Different types of devices use different programming languages to write the kernel
functions for tensor operations,
* CppMath (tensor_math_cpp.h) implements the tensor operations using Cpp for CppCPU
* CudaMath (tensor_math_cuda.h) implements the tensor operations using CUDA for CudaGPU
* OpenclMath (tensor_math_opencl.h) implements the tensor operations using OpenCL for OpenclGPU
In addition, different types of data, such as float32 and float16, could be supported by adding
the corresponding tensor functions.
Typically, users would create a device instance and pass it to create multiple
tensor instances. When users call the Tensor functions, these function would invoke
the corresponding implementation (CppMath/CudaMath/OpenclMath) automatically. In
other words, the implementation of Tensor operations is transparent to users.
Most machine learning algorithms could be expressed using (dense or sparse) tensors.
Therefore, with the Tensor abstraction, SINGA would be able to run a wide range of models,
including deep learning models and other traditional machine learning models.
The Tensor and Device abstractions are extensible to support a wide range of hardware device
using different programming languages. A new hardware device would be supported by
adding a new Device subclass and the corresponding implementation of the Tensor
operations (xxxMath).
Optimizations in terms of speed and memory could be implemented by Device, which
manages both operation execution and memory malloc/free. More optimization details
would be described in the [Device page](device.html).
## Model
On top of the Tensor and Device abstractions, SINGA provides some higher level
classes for machine learning modules.
* [Layer](layer.html) and its subclasses are specific for neural networks. Every layer provides
functions for forward propagating features and backward propagating gradients w.r.t the training loss functions.
They wraps the complex layer operations so that users can easily create neural nets
by connecting a set of layers.
* [Initializer](initializer.html) and its subclasses provide variant methods of initializing
model parameters (stored in Tensor instances), following Uniform, Gaussian, etc.
* [Loss](loss.html) and its subclasses defines the training objective loss functions.
Both functions of computing the loss values and computing the gradient of the prediction w.r.t the
objective loss are implemented. Example loss functions include squared error and cross entropy.
* [Metric](metric.html) and its subclasses provide the function to measure the
performance of the model, e.g., the accuracy.
* [Optimizer](optimizer.html) and its subclasses implement the methods for updating
model parameter values using parameter gradients, including SGD, AdaGrad, RMSProp etc.
## IO
The IO module consists of classes for data loading, data preprocessing and message passing.

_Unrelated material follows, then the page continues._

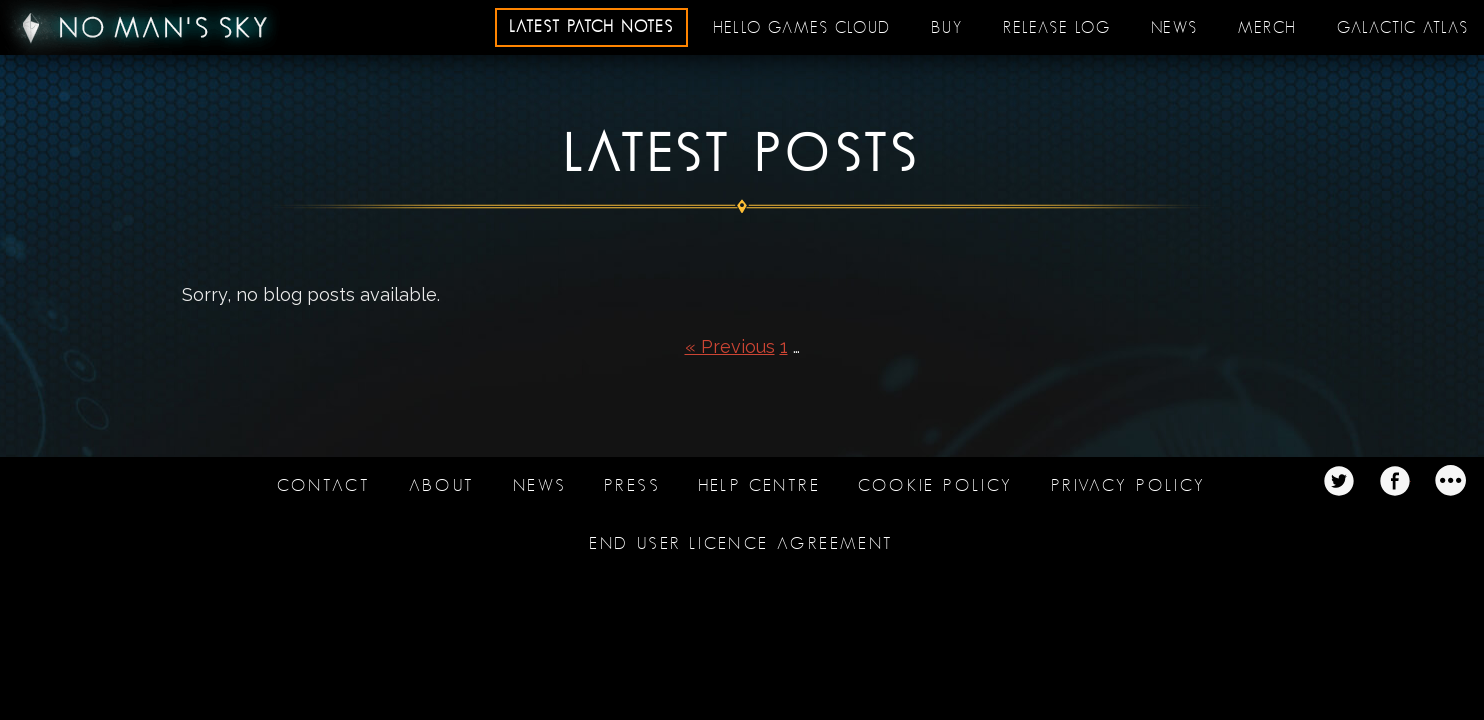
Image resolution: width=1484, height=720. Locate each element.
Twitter (1339, 481)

* Reader and its subclasses load string records from disk files
* Writer and its subclasses write string records to disk files
* Encoder and its subclasses encode Tensor instances into string records
* Decoder and its subclasses decodes string records into Tensor instances
* Endpoint represents a communication endpoint which provides functions for passing messages to each other.
* Message represents communication messages between Endpoint instances. It carries both meta data and payload.